To combat theft or security breaches, American President Lines is using Cubic's Container Tracking and Monitoring Solution to monitor overseas shipments to U.S. post exchanges.
By Claire Swedberg
"Any sensor anomalies, as defined by the business rules on the tag, are reported immediately," Wagner says, "with alert data usually being received by the user in less than two minutes from any point on the globe." If transmission is blocked—for example, if a container is stored within the hold of a ship at sea and thus is unable to transmit via satellite—alerts and status reports are stored and reported at the first opportunity once communication becomes available.

"By adding the Global Sentinel GS-5B for intrusion detection and container monitoring," Wagner states, "the Exchange was able to deter theft of the valuable items inside the containers and provide asset visibility for the entire move, which resulted in enhanced asset utilization."

### Dataset entries
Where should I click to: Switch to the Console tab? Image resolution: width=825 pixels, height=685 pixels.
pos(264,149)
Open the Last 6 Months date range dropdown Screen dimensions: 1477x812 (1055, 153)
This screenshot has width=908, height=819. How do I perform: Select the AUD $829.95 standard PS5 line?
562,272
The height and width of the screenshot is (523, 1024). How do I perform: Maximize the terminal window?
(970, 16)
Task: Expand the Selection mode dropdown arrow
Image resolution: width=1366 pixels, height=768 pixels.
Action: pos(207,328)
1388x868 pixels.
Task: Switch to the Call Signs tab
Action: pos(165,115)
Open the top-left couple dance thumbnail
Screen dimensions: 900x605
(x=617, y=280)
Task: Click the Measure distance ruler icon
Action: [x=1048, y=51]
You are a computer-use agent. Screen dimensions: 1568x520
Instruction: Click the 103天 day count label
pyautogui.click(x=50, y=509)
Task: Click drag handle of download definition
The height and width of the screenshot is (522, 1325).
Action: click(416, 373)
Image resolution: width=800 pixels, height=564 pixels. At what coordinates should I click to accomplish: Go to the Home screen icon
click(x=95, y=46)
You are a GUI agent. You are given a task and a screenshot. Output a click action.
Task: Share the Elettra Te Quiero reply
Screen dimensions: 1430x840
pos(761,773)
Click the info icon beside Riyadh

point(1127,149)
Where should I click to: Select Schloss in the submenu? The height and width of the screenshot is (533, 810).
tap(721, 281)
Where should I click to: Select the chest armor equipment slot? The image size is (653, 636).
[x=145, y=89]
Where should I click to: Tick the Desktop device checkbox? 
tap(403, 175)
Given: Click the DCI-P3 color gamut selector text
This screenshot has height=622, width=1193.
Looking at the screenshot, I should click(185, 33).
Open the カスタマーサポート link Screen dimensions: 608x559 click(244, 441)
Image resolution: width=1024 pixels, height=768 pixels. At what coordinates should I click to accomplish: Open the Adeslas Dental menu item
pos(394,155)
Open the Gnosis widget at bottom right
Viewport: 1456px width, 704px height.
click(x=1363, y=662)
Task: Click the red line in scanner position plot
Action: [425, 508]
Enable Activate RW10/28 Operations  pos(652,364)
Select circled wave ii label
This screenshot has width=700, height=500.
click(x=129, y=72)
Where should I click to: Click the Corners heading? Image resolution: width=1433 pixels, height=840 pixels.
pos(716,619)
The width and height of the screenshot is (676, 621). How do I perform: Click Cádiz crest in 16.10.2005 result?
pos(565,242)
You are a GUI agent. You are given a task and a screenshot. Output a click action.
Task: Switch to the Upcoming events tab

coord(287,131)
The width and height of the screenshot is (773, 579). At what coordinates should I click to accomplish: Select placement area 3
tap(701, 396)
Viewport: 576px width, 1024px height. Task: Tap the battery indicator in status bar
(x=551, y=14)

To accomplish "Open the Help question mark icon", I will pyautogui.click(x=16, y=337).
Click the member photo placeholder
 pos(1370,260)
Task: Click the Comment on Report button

### Required work
a - Say whether each statement agrees with the container-tracking article, answering yes or no and quoting the deciding words: (i) Alert data usually reaches the user in under two minutes. (ii) Alerts are lost when a container cannot transmit via satellite. (iii) The Global Sentinel GS-5B was added for intrusion detection and container monitoring.
b - Go on with the container-tracking article from its final sentence.

### Exercise responses
a -
(i) Yes: "with alert data usually being received by the user in less than two minutes from any point on the globe."
(ii) No: "alerts and status reports are stored and reported at the first opportunity once communication becomes available."
(iii) Yes: "By adding the Global Sentinel GS-5B for intrusion detection and container monitoring."

b -
By tracking and monitoring the containers, the Exchange hopes to deter theft before it can occur. However, in the event that goods were stolen, the Exchange would be able to determine where this happened and take steps to prevent such instances in the future. Furthermore, if a container were breached—if, for instance, its door were opened so that something such as an explosive could be placed within—the Exchange would be aware of the situation and be able to take special precautions regarding that container.

During the DOD's proof-of-principle project, Cubic Global Tracking Solutions identified a single container that had been diverted from the scheduled route, and reported that it had been breached. Once that particular container was delivered to Afghanistan, it was moved to a secure area in which its contents were carefully inspected to determine if any items were missing, or if anything had been placed inside the container.

During the full deployment, GS-5B devices are being attached at multiple points of origin (the Exchange declines to provide specific details), and are read until being removed at multiple receiving points throughout Afghanistan.